Here are a few short reviews of some of the more interesting books I have read somewhat recently. Beyond the below I have also recently read Blink: The power of thinking without thinking and Here comes everybody. Both of these books are also worth reading. Hopefully I’ll get around to a couple quick reviews at some point.

Good to Great

Author: Jim Collins

Good to Great is a famous business book which describes a huge amount of research which aimed to find out what makes a company attain and sustain exceptional results. The rigorous research that drives Good to Great makes it stand out. Given the high profile of this book the reader may well recognize certain ideas in their corporate lives. 4 out of 5.

Enduring great companies don’t exist merely to deliver returns to shareholders. Indeed, in a truly great company, profits and cash flow become like blood and water to a healthy body: They are absolutely essential for life, but they are not the very point of life.

Indeed, the real question is not, “Why greatness?” but “What work makes you feel so compelled to try to create greatness”? If you have to ask the question, “Why should we try to make it great? Isn’t success enough?” then you’re probably engaged in the wrong line of work.

The World Without Us

Author: Alan Weisman

Have you ever wondered what would happen if every human on Earth disappeared? How long would it take for our buildings to fall, our cities and every other trace of our civilization to disappear?

The World Without Us is a big thought experiment which attempts to answer exactly these questions. There is so much interesting stuff in this book. Facts such as it would only take a matter of days for New York to be irreparably damaged by flooding make this an interesting read.

I started this book expecting a lot of discussion around when the obvious signs of our civilization would be gone. While this is covered, the book spends even more time on larger environmental aspects that I had not considered. 4 out of 5.

Who’s Your City?

Author: Richard Florida

This is a stunningly good book. It is based on a large body of research, contains lots of interesting anecdotes and notably explains why cities are growing in importance even in an age when telecommunications and the Internet should allow people to live and work where ever they like. Who’s Your City? will profoundly change the way you look at the world and your own location choices. 5 out of 5.

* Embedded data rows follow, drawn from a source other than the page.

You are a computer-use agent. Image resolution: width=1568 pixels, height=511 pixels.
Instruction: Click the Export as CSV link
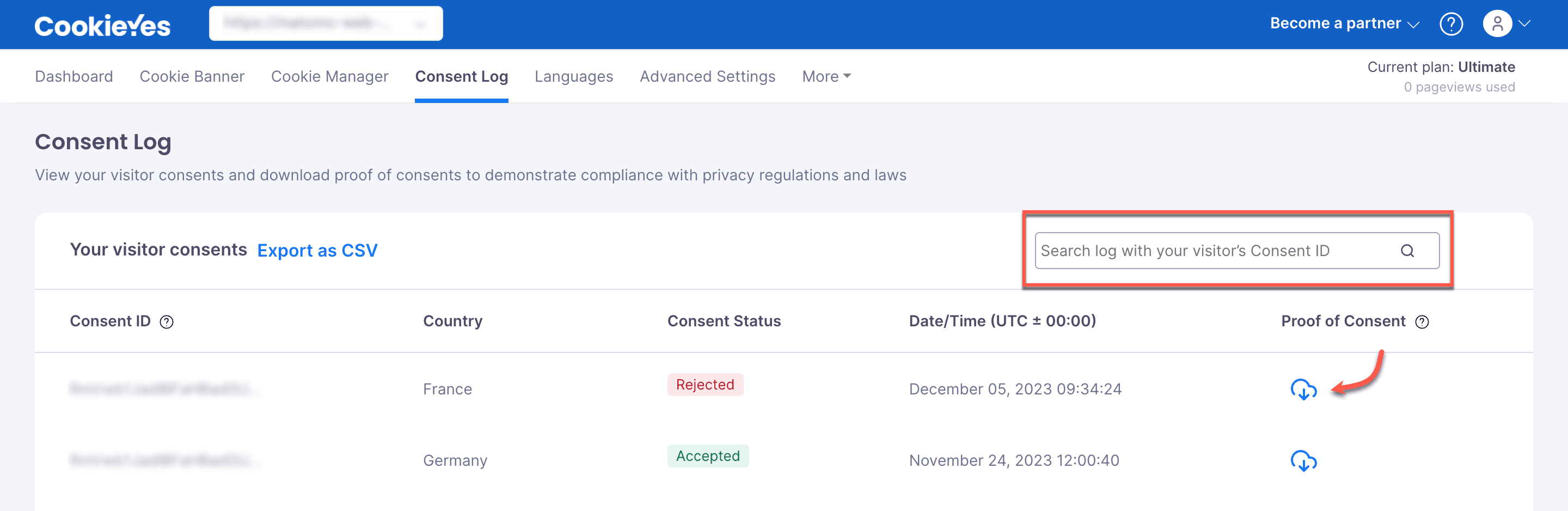coord(317,251)
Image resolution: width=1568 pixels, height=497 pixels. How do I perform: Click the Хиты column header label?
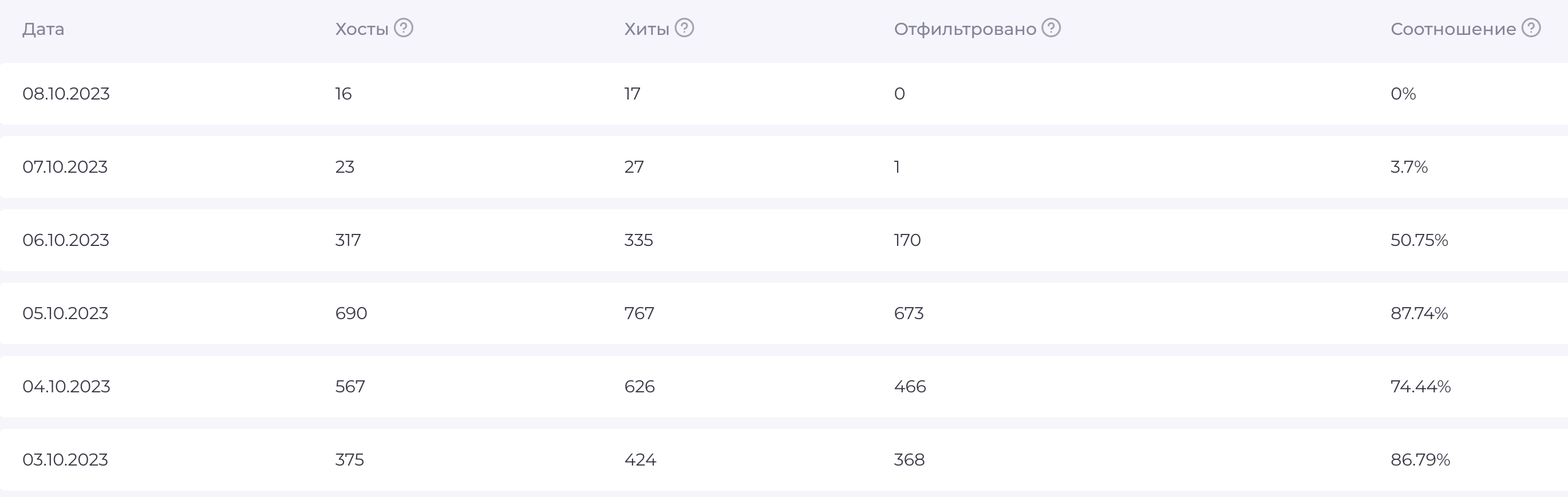tap(646, 29)
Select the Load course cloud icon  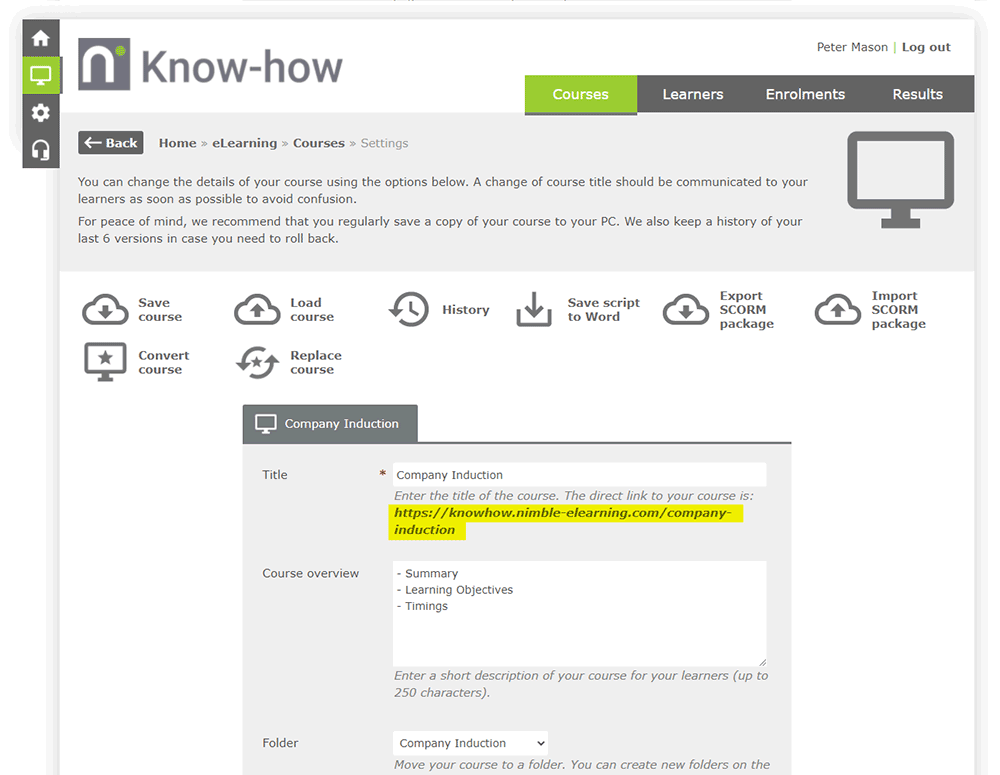[x=258, y=310]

I need to read this book again.

The Cult of the Amateur

Author: Andrew Keen

I think it is important to challenge yourself with ideas that you may not agree with. In this spirit I grabbed a copy of The Cult of the Amateur. The sub-title of this book is “how today’s internet is killing our culture’. Basically this book laments the disintermediation or democratization that is so often associated with the Internet, usually with a positive connotation. A critical view of the effects of the Internet is not a bad thing but the author seems to be more upset with change than anything else. Long discussions of lost music stores and music becoming a loss leader for coffee attempt to show the bad side of the digital world. Similarly, the author calls out Craig’s list for destroying news papers because it is stealing revenue from their once profitable classifieds sections. To me, these changes are not ‘killing our culture’. They are the result of technological change and new, more efficient competition. This isn’t a bad thing. Though it may be painful for some participants.

There are also parts of this book which I think border on dishonesty. One example of this can be found on page 24 during a discussion of “remixing”:

Silicon Valley visionaries such as Stanford law professor and Creative Commons founder Lawrence Lessig and cyberpunk author William Gibson laud the appropriation of intellectual property.

I’ve read quite a bit of Lessig’s work. No where have I read anything that would indicate he ‘lauds the appropriation of intellectual property’.

Occasionally the author does make some interesting arguments so the book is still worth reading. If nothing else you will think slightly more critically about the societal change brought about by the Internet which is probably a good thing. 2.5 out of 5.